Een rustige herfstdag. Zo is dat. In de zalmstraat gaat een auto tegen de rijrichting in, een vierkante bak, oud model. Aan het stuur zit een idioot met bruine huidskleur. Uit z'n starre, pekzwarte blik valt weinig af te leiden. Ik wijk uit naar een parkeerplaats, de muziekdoos met flessen maakt een hevig rinkelend geluid. Hij tilt z'n linkerhand boven het stuurwiel, zonder af te remmen, de bruine hand toont wijs- en middenvinger als ik het goed zie. Wat zou hij daarmee bedoelen, wat speelt zich af, daar in die roeste kop, en wie zit naast hem, wie is die homp onder dat kleurloze gordijn. En zo gaan dus twee vingers de hoogte in, vlak boven het stuurwiel, vlak onder de starre, pekzwarte blik, een wijsvinger en de middenvinger, als ik het goed heb, of ring- en middenvinger misschien, er was geen tijd om meer dan het handgebaar te zien en de pekzwarte blik, star boven het stuurwiel, vastgeschroefd aan het stuurwiel en dan, zonder de schedel ook maar één centimeter te bewegen, wat niet zou kunnen, rails stutten het hoofd, pas aan de straathoek gaat het hoofd schudden, met exacte onschuld, zo'n kerfstok, de onschuld van een speelgoedsoldaatje, niet linksop kijkend, niet rechtsop kijkend, star voor zich uit starend, exact, en dan toch twee vingers onder de starre, pekzwarte blik, alsof hij hiermee he toch bedankt had willen zeggen. Een rustige herfstdag.
Aan het water tuimelen bladeren over het wegdek.
Freya had me getelefoneerd. Zij en Rina waren in de zaal voorin bezig. Ze vroeg of de zwarte lappen die de dakkoepels bedekken weg konden. Dan moet je op het dak, zei ik. Het was halftwee, ik had me nog te scheren, de rustige herfstdag lag aan diggelen, eerst doen we het dak, bedacht ik, dan bekijken we het werk van Ramiz. Die had drie dagen eerder een groef in de tussenwand gepleisterd. Dat ziet er niet uit, zei Freya, rustig, zonder zich nodeloos over de zaak op te gaan winden.

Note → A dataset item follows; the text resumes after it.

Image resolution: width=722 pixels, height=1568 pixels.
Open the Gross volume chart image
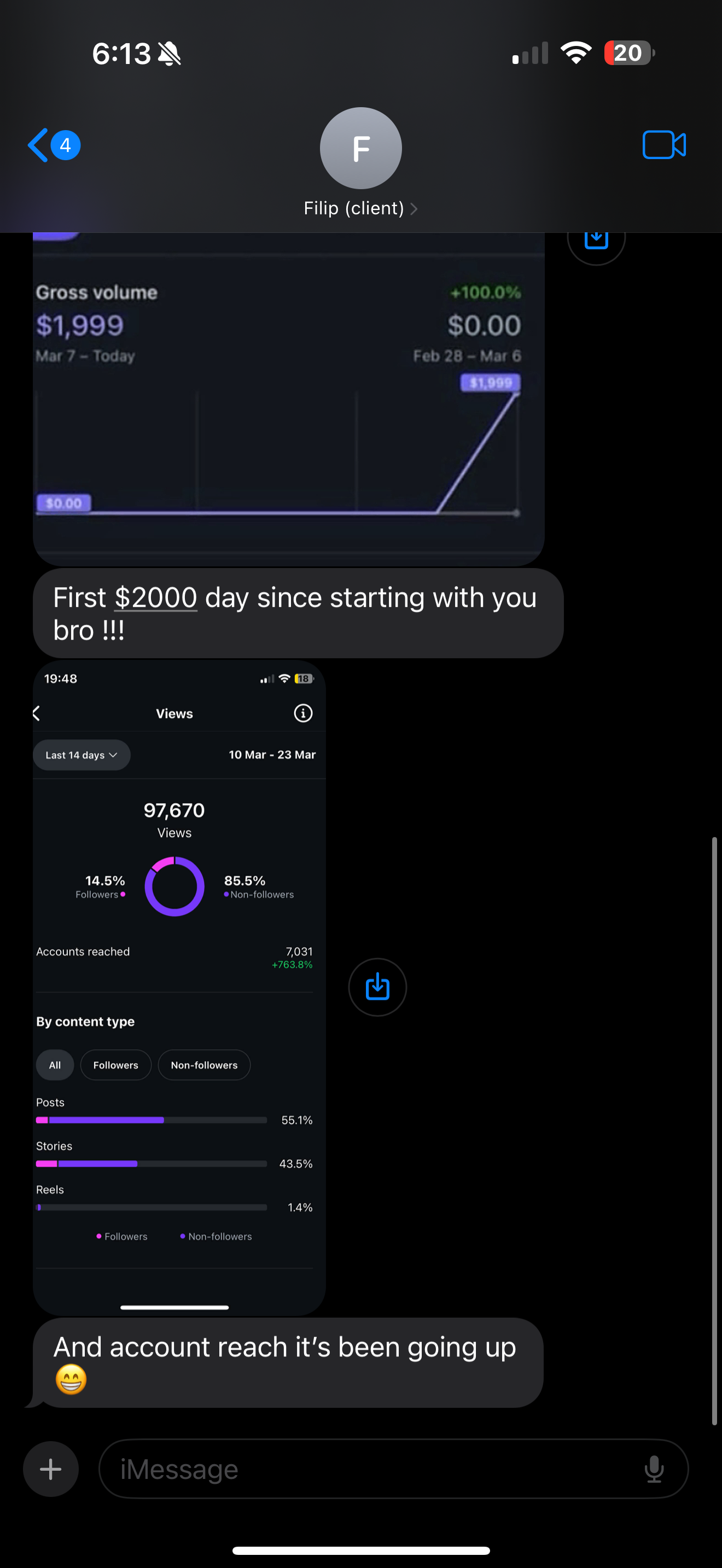coord(289,402)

Ik parkeer de auto op het woonerf. Een bergbewoner sjokt over het voetpad. Hij kijkt niet naar me om, z'n blik is op het voetpad.

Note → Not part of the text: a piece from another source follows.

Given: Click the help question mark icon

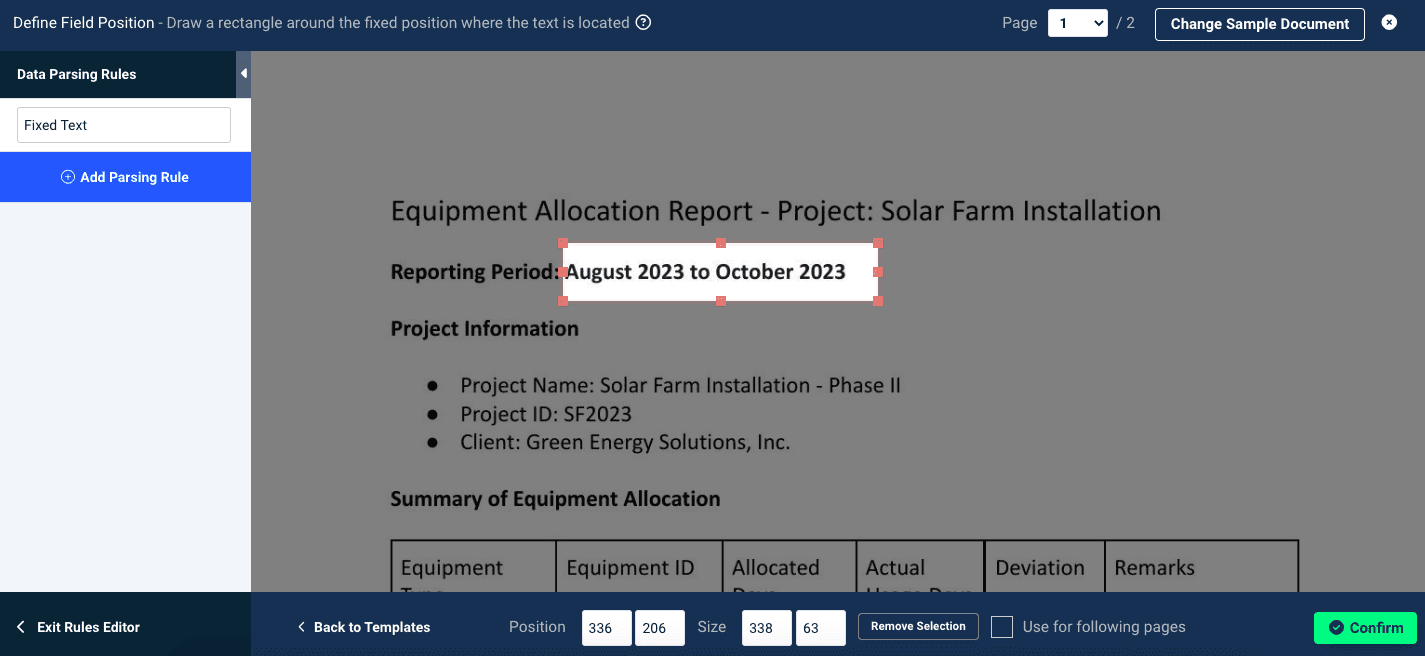Looking at the screenshot, I should (644, 22).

Rina en Freya zijn bezig in de zaal voorin, het gesprek komt op de tussenwand. Het dak kunnen we later doen.
Rina en Freya
'Ik denk. Ik zal ze door elkaar hangen. Dan zal het misschien wel lukken.'
'Ik weet niet.'
'Ik zal het eens proberen.'
'Misschien is het zo teveel.'
'Wat?'
'Misschien is het zo teveel.'
'Ik versta je niet.'
'Misschien is het zo teveel.'
'Wacht... waar zat ik nu.'
the unexpected visitor Marco Stamenovic drops in. We staan naast het boekenmeubel. Ik heb wat foto's gemaakt.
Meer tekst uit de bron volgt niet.